Les constats sont les mêmes au sortir de cette réunion, que ce soit du côté des industriels, des patients ou des pharmaciens : aucune décision nouvelle n’a été prise, le groupe de travail mis en stand-by par le Covid n’a pas repris ses activités, les stratégies choisies n’ont que peu amélioré le taux de pénétration des biosimilaires. Sur cette trame, les syndicats de pharmaciens sont revenus à la charge quant à leur souhait d’une substitution biosimilaire élargie et en commençant par une molécule « évidente » : l’énoxaparine (Lovenox).
Dès parution de la liste des molécules biologiques substituables par le pharmacien en avril 2022, le président de l’Union des syndicats de pharmaciens d’officine (USPO), Pierre-Olivier Variot, avait déploré l’absence de l’énoxaparine, « alors que c’est le médicament biologique le plus aisément substituable en pharmacie ». Les autorités avaient préféré l’intégrer, avec cinq autres molécules, à une rémunération sur objectifs de santé publique (ROSP) des médecins et indiquaient alors que l’énoxaparine ne pouvait être à la fois un objectif d’interchangeabilité des médecins et une molécule substituable par le pharmacien.
Hors traitement chronique
« L’interchangeabilité par les médecins n’ayant permis qu’un gain de 4 points du taux de pénétration de l’énoxaparine entre 2021 et 2022 et cette ROSP médecin ayant un cycle de trois ans qui se termine en juillet 2024, nous proposons à cette date de donner la main aux pharmaciens par le biais de la substitution », indique Julien Chauvin, président de la Commission étude et stratégie économiques de la Fédération des syndicats pharmaceutiques de France (FSPF). Une proposition qui ne contreviendrait pas au souhait des associations de patients en faveur d’une substitution qui serait proposée au patient et non obligatoire, envisagée au cas par cas selon le médicament, et hors traitement chronique. « L’énoxaparine est indiquée pour des traitements aigus, souvent administrée par un infirmier libéral qui sait parfaitement utiliser les différents dispositifs existants, et si ce n’est pas le cas, les pharmaciens peuvent former le patient à l’utilisation du biosimilaire délivré », ajoute Julien Chauvin. D’autant que les pharmaciens ont déjà démontré leur efficacité en termes de substitution de l’énoxaparine. Fin 2019, en deux mois et demi, 78 pharmaciens du groupement Totum sont parvenus à multiplier par 8 le taux de pénétration de l’énoxaparine.
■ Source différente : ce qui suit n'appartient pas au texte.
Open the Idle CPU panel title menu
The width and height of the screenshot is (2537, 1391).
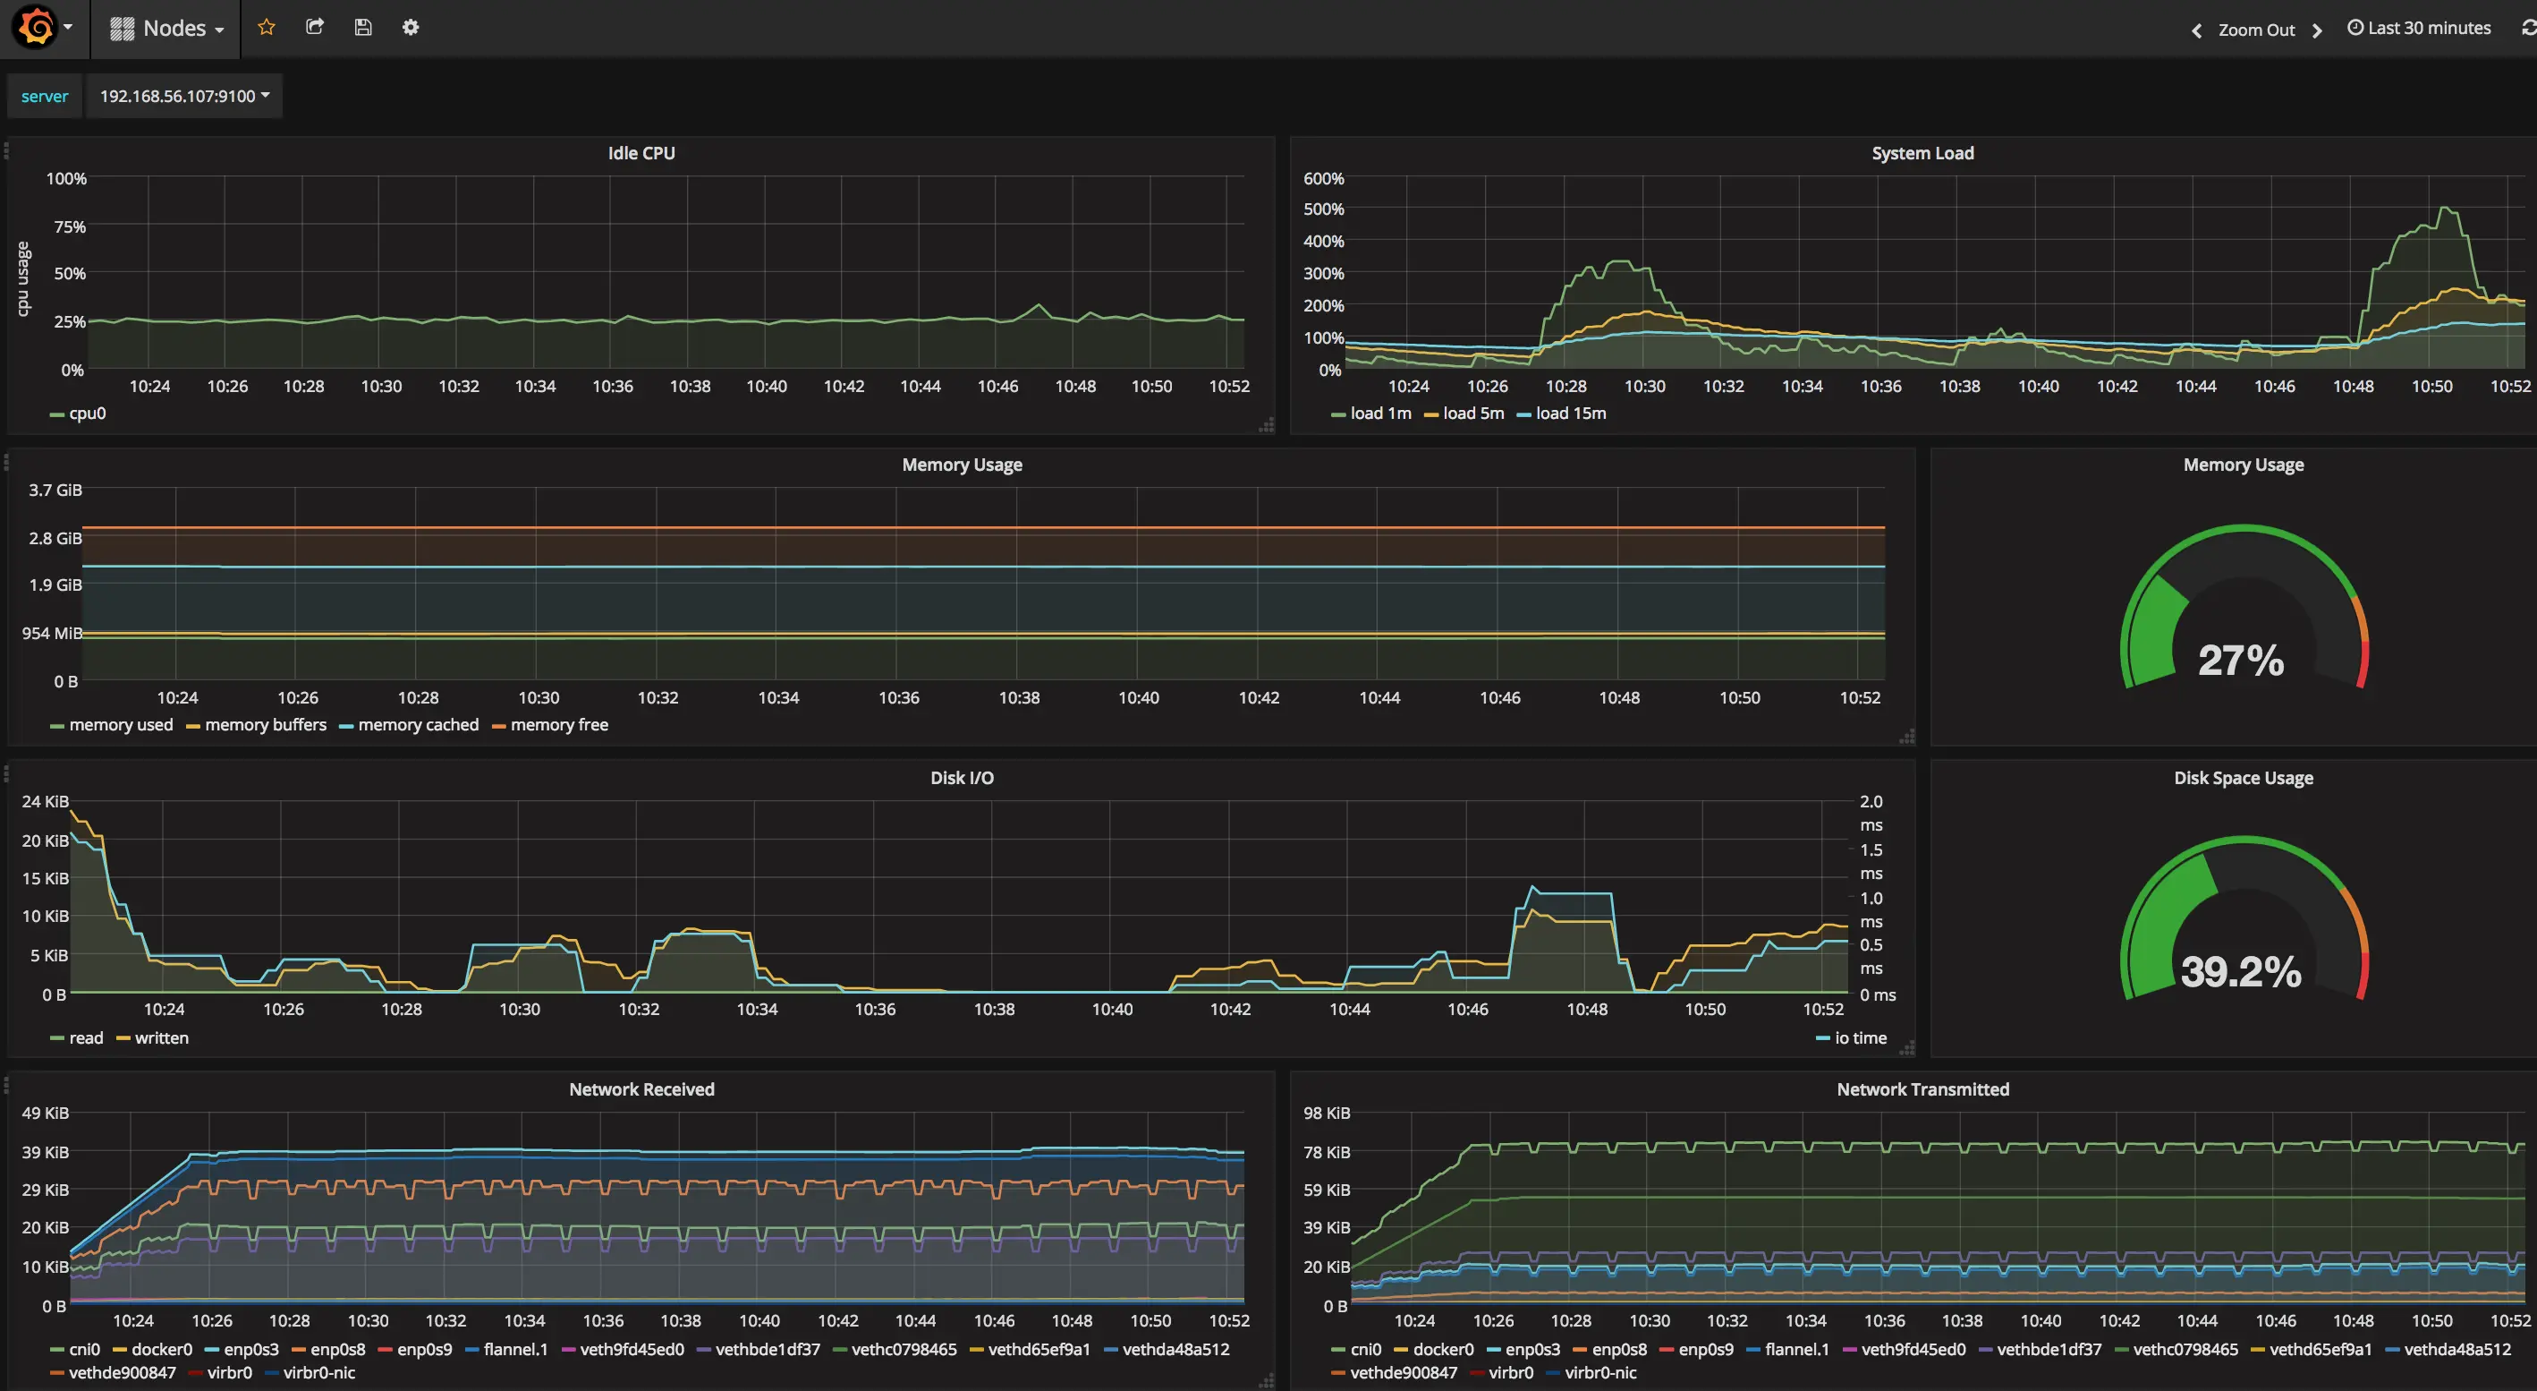point(641,154)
« Pour les médicaments biologiques chroniques associés à un dispositif dont la manipulation change selon la marque, on peut entendre le risque que la substitution perturbe le bon usage par le patient et donc l’efficacité du traitement », ajoute Julien Chauvin. Pour autant, rappelle-t-il, il n’est pas envisageable de rester dans le statu quo actuel, avec une substitution limitée à deux molécules – filgrastim et pegfilgrastim – dont les taux de pénétration sont déjà élevés. « On parle de centaines de millions d’euros d’économies potentielles pour l’assurance-maladie. Un jour viendra où il faudra que ces économies soient utilisées pour financer l’innovation thérapeutique. » Reste néanmoins un point économique à régler à l’officine : la marge biosimilaire doit égaler la marge princeps et la création d’une rémunération spécifique.
Fausse bonne idée ?
Ces pistes trouvent peu d’écho auprès du think tank Biosimilaires, constitué de plusieurs fabricants (Accord, Amgen, Biogen et Sandoz) et associations de patients. Dans un communiqué du 14 juin, il émet trois propositions : inciter à la prescription et à l’interchangeabilité des médicaments biologiques prescrits par des médecins spécialistes ; subordonner la prescription et la dispensation d’un biosimilaire à la réalisation d’une action rémunérée ; en cas de substitution, qui ne pourrait alors concerner qu’un médicament prescrit par un médecin généraliste hors traitement chronique, celle-ci doit « s’établir dans un cadre strict, avec des critères clairs, lisibles et prévisibles, déterminés en accord avec les associations de patients et les sociétés savantes ». Cette dernière proposition n’a pas la faveur du think tank. Car, il en est convaincu, « la substitution des médicaments biosimilaires est une fausse bonne idée, qu’elle soit réalisée en initiation ou en cours de traitement ».